> **WRITTEN TASK**: Convert the lines of the records between the lines holding "Given: Click the" and "Action: click(212, 58)", inclusive, into a Markdown table with the columns Row and Line. Put a running number under Row and the line under Line, and skip blank lines.

> **SUPPLIED INFORMATION**:
--------------------------------
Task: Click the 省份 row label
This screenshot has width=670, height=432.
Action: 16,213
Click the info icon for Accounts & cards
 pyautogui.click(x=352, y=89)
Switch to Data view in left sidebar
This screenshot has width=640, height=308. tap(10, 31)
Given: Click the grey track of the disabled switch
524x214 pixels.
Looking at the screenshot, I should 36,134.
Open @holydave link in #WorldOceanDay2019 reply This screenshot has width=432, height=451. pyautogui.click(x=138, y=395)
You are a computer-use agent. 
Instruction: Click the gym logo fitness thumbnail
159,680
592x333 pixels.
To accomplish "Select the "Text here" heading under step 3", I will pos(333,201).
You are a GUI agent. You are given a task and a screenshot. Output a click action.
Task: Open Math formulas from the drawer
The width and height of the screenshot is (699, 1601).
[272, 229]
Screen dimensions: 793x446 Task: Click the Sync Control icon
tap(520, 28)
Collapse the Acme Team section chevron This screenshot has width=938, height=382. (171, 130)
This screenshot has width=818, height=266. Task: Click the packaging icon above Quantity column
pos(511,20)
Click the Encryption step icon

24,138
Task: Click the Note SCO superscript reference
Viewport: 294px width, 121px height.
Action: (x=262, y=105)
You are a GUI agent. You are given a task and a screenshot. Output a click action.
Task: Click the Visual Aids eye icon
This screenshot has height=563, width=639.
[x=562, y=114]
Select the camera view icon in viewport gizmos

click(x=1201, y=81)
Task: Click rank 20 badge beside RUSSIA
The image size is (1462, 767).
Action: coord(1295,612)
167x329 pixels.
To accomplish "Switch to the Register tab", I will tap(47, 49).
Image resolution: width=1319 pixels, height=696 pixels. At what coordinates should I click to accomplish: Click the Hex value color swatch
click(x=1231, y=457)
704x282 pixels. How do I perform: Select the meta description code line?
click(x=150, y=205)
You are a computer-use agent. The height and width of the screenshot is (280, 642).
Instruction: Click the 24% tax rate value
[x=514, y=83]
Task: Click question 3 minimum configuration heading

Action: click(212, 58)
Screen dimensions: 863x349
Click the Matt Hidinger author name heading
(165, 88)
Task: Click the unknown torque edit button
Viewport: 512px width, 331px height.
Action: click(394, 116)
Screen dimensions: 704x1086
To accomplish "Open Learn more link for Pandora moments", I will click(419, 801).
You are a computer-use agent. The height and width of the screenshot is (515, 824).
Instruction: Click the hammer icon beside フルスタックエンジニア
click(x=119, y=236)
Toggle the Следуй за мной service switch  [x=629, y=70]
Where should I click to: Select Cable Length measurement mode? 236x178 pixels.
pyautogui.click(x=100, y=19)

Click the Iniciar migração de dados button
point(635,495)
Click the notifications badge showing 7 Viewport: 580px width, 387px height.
--------------------------------
> **TASK ANSWER**:
| Row | Line |
|---|---|
| 1 | Given: Click the grey track of the disabled switch |
| 2 | 524x214 pixels. |
| 3 | Looking at the screenshot, I should 36,134. |
| 4 | Open @holydave link in #WorldOceanDay2019 reply This screenshot has width=432, height=451. pyautogui.click(x=138, y=395) |
| 5 | You are a computer-use agent.  |
| 6 | Instruction: Click the gym logo fitness thumbnail |
| 7 | 159,680 |
| 8 | 592x333 pixels. |
| 9 | To accomplish "Select the "Text here" heading under step 3", I will pos(333,201). |
| 10 | You are a GUI agent. You are given a task and a screenshot. Output a click action. |
| 11 | Task: Open Math formulas from the drawer |
| 12 | The width and height of the screenshot is (699, 1601). |
| 13 | [272, 229] |
| 14 | Screen dimensions: 793x446 Task: Click the Sync Control icon |
| 15 | tap(520, 28) |
| 16 | Collapse the Acme Team section chevron This screenshot has width=938, height=382. (171, 130) |
| 17 | This screenshot has width=818, height=266. Task: Click the packaging icon above Quantity column |
| 18 | pos(511,20) |
| 19 | Click the Encryption step icon |
| 20 | 24,138 |
| 21 | Task: Click the Note SCO superscript reference |
| 22 | Viewport: 294px width, 121px height. |
| 23 | Action: (x=262, y=105) |
| 24 | You are a GUI agent. You are given a task and a screenshot. Output a click action. |
| 25 | Task: Click the Visual Aids eye icon |
| 26 | This screenshot has height=563, width=639. |
| 27 | [x=562, y=114] |
| 28 | Select the camera view icon in viewport gizmos |
| 29 | click(x=1201, y=81) |
| 30 | Task: Click rank 20 badge beside RUSSIA |
| 31 | The image size is (1462, 767). |
| 32 | Action: coord(1295,612) |
| 33 | 167x329 pixels. |
| 34 | To accomplish "Switch to the Register tab", I will tap(47, 49). |
| 35 | Image resolution: width=1319 pixels, height=696 pixels. At what coordinates should I click to accomplish: Click the Hex value color swatch |
| 36 | click(x=1231, y=457) |
| 37 | 704x282 pixels. How do I perform: Select the meta description code line? |
| 38 | click(x=150, y=205) |
| 39 | You are a computer-use agent. The height and width of the screenshot is (280, 642). |
| 40 | Instruction: Click the 24% tax rate value |
| 41 | [x=514, y=83] |
| 42 | Task: Click question 3 minimum configuration heading |
| 43 | Action: click(212, 58) |